The definitions of several terms are pertinent to poker. First, gambling or gambling activities are defined as

“risking any money, credit, deposit, check, property, or other thing of value for a gain that is contingent in whole or in part upon lot, chance, or the operation of a gambling device or gambling enterprise.”

It does not include promotional games of chance, or social card games for prizes of minimal value.

An illegal gambling device is one

“not specifically authorized by statute or by the rules of the department.” One of the included items in this definition is “an apparatus, implement, or device, by whatever name known, specifically designated to be used in conducting an illegal gambling enterprise.”

It then goes on to define said enterprise as including “credit gambling” and “internet gambling.

Internet gambling is defined as:

“by whatever name known, includes but is not limited to the conduct of any legal or illegal gambling enterprise through the use of communications technology that allows a person using money, paper checks, electronic checks, electronic transfers of money, credit cards, debit cards, or any other instrumentality to transmit to a computer information to assist in the placing of a bet or wager and corresponding information related to the display of the game, game outcomes, or other similar information.”

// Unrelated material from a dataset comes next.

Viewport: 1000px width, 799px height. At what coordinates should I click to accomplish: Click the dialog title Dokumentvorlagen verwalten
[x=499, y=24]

To add to that, card game table is defined specifically as a “live card game table authorized by permit and made available to the public on the premises of a licensed gambling operator.” And a card game tournament is “a gambling activity for which a permit has been issued involving participants who pay valuable consideration for the opportunity to compete against each other in a series of live card games conducted over a designated period of time.”

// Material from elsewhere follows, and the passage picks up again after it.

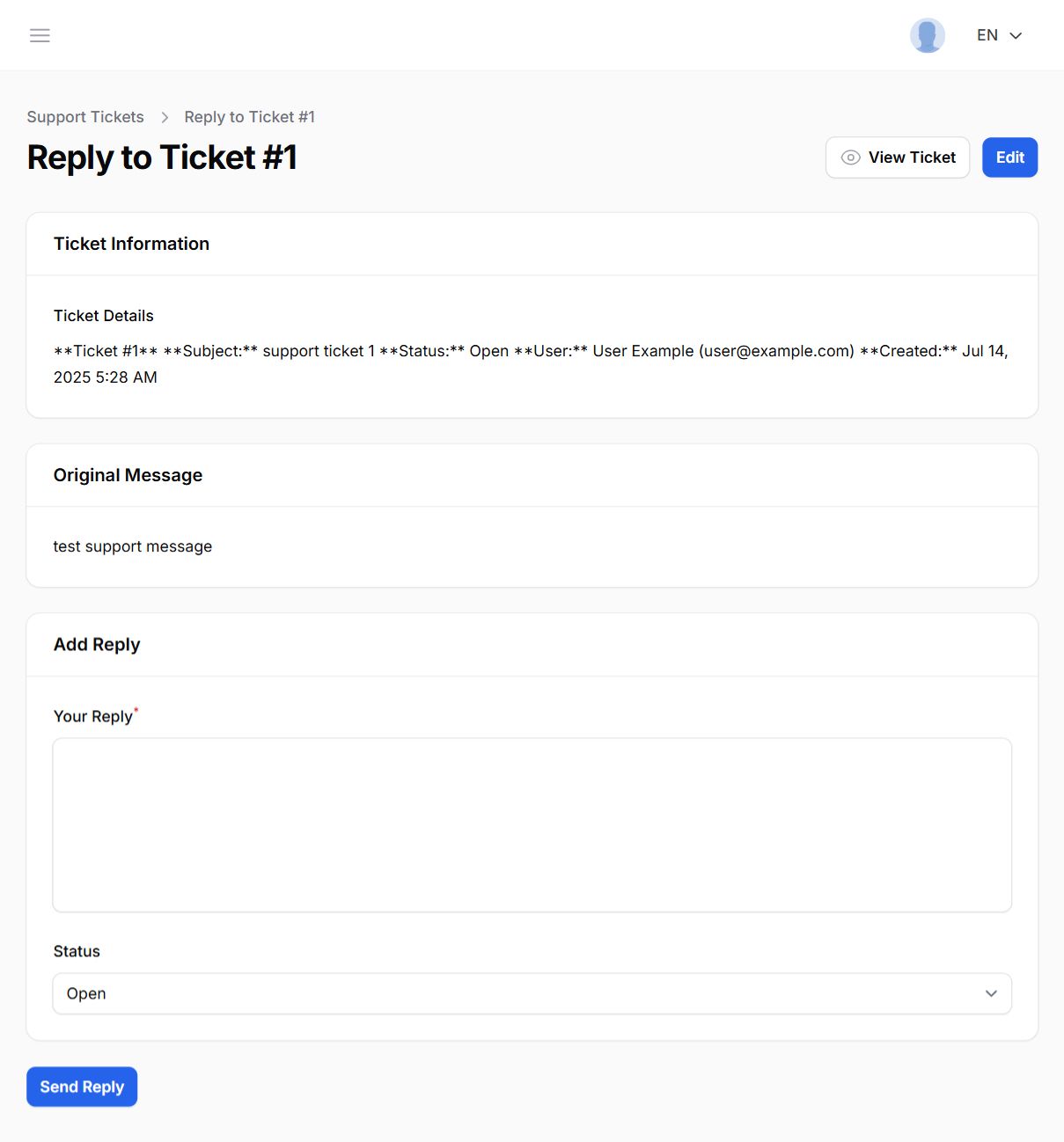Click the user avatar icon
Viewport: 1064px width, 1142px height.
[927, 35]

This all but clarifies that online poker and gambling is not legal, but other sections of the chapter go even further to talk about the types of card games that are legal or prohibited.

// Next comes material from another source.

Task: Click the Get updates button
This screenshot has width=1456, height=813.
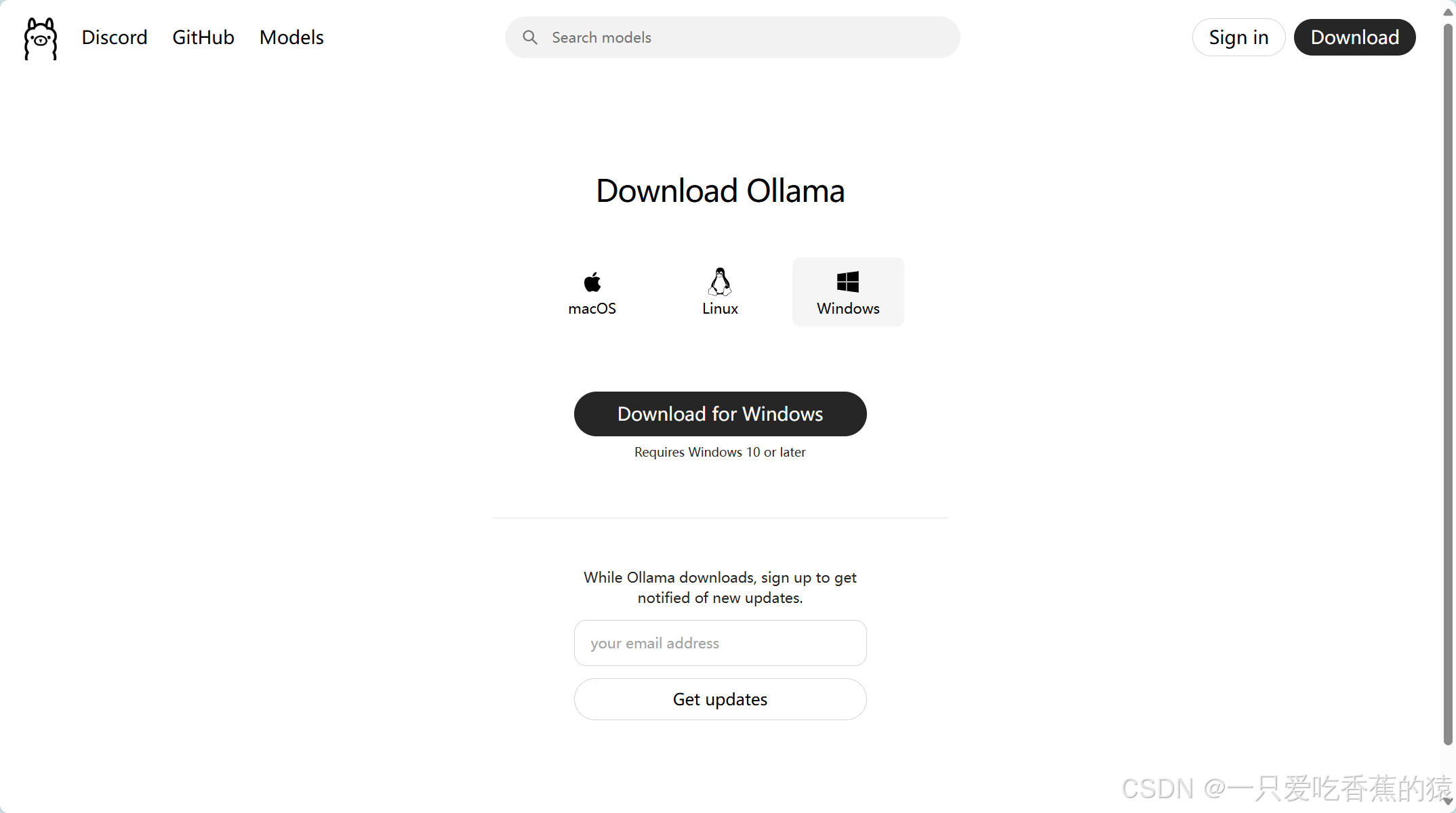Action: click(720, 699)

Poker is listed as an authorized card game but must be “in a live card game for public play” and “specifically authorized by this part and described by department rules.” And further, requirements for conducting card games names “live card games” that “must be played on a live card game table for which a permit has been issued and on the premises of a licensed operator. In addition, “a live card game of poker must be played in the presence and under the control of a licensed dealer.”

And if that wasn’t clear enough, a Montana Supreme Court case – Haman v. State – ruled that gambling activity must be “specifically and clearly authorized” and “the statutes must be strictly construed.

Since all of online gambling came under such scrutiny in the 2000s, Montana did everything possible to label its live poker games as legal and under what circumstances, while specifically denoting that online gambling of any kind is illegal.

Disclaimer: This is not written by an attorney and is not or should not be construed as legal advice. Please consult an attorney for help interpreting these laws as they pertain to any given situation.

Frequently Asked Questions

Question:  Can I play online poker from Montana?

Answer:  The sites we list on OnlinePoker.net do accept players from the state of Montana. However, we cannot recommend playing, nor do we discourage playing from Montana. The laws are very specific that online poker is not legal, so every player must decide whether or not to accept the risk.

Question:  Does Montana prosecute online gamers and players?

Answer:  To date, they have not. There is no record of online poker players or operators being pursued or prosecuted. However, the specificity of the law makes it a possibility that law enforcement could if they choose to. Again, this makes it a player’s personal decision about that risk.

Question:  Why do poker sites accept players from Montana but not some other states?

Answer:  Each online poker operator obtains legal advice from attorneys who examine the laws of every state, province, and country in which the operator wants to offer games. The lawyers for the sites listed on this page have determined that there is no danger to players or sites when operating in Montana.